Population figures
Total country population
12,884
Forcibly displaced population
Refugees (under UNHCR's mandate):
0
Asylum-seekers:
97
IDPs (of concern to UNHCR):
0
Other people in need of international protection:
0
Other
Statelessness persons
0
Host community
0
Others of concern to UNHCR
0
Country context
The Republic of Nauru is an island State in the central Pacific Ocean, located south of the equator and east of Papua New Guinea, with Kiribati to the northeast and the Solomon Islands to the southeast. As an archipelagic State without land borders, all movements of persons occur by sea or air. Asylum seekers transferred under a Memorandum of Understanding with Australia are accommodated in a Regional Processing Centre, where they undergo RSD. There are no refugee camps or settlements outside that facility; recognised refugees and pending applicants reside at the Centre and, upon determination, may be relocated to third countries under separate arrangements.
Nauru ratified the 1951 Convention Relating to the Status of Refugees and its 1967 Protocol on 17 June 2011. These instruments are given domestic effect through the Refugees Convention Act 2012, which establishes a formal procedure for refugee status determination (“RSD”) and incorporates the principle of non-refoulement in section 4 of the Act. Under that Act, any person in Nauru may apply to the Secretary for Justice and Border Control to be recognised as a refugee, with Refugee Status Determination Officers assessing claims in accordance with the Convention and its Protocol. The Refugees Convention Act 2012 is complemented by the Immigration Act 2014, which regulates entry, stay and removal of non-citizens. Amendments in 2016 to the Immigration Act provide that no person with a pending application under the Refugees Convention Act 2012 or related appeals may be removed until all proceedings are finally determined (Immigration Act 2014).

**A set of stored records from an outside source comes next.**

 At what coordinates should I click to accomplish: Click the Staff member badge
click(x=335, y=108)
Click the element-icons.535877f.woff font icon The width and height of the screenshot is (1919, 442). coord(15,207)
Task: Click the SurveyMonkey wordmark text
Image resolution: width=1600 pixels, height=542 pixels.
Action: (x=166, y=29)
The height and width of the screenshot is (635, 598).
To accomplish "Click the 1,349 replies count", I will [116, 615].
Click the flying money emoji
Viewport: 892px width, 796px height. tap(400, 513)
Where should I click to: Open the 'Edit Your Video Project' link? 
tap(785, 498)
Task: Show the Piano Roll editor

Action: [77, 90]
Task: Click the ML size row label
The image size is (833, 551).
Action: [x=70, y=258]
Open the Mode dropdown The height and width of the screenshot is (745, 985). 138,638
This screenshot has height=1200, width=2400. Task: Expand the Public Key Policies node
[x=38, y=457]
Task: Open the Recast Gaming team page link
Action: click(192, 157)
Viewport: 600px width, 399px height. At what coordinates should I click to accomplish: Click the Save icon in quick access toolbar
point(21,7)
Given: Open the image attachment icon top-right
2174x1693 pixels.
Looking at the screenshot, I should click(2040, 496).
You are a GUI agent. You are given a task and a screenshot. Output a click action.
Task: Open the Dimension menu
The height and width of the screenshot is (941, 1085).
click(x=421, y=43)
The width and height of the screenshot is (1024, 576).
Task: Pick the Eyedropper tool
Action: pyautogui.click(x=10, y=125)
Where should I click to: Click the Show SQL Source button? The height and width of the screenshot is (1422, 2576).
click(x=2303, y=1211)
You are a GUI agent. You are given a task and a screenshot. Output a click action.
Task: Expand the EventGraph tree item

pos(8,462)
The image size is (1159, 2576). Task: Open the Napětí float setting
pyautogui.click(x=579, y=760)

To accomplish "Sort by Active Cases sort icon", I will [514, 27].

...Nauru is not a party to the 1954 Convention Relating to the Status of Stateless Persons or the 1961 Convention on the Reduction of Statelessness, and no domestic legislation establishes a formal mechanism for identifying or protecting stateless persons. Consequently, statelessness prevention and reduction relies on the scope of the Citizenship Act 2017, rather than on a standalone determination process. The Naoero Citizenship Act 2017 provides for citizenship by birth (where at least one parent is a citizen), by descent, by adoption, by marriage, and through a special grant on the fiftieth anniversary of independence. The Act explicitly permits dual citizenship (section 16) and includes a provision allowing the Minister, in consultation with Cabinet, to grant citizenship to persons born aboard Nauruan vessels or aircraft who would otherwise be stateless. Registration of citizenship status is maintained in a central Register, overseen by the Secretary for Justice, with no appeal permitted against decisions of grant or refusal. There is, however, no dedicated statelessness determination procedure; foundlings and other persons lacking documentation must rely on general citizenship provisions or ad hoc executive discretion.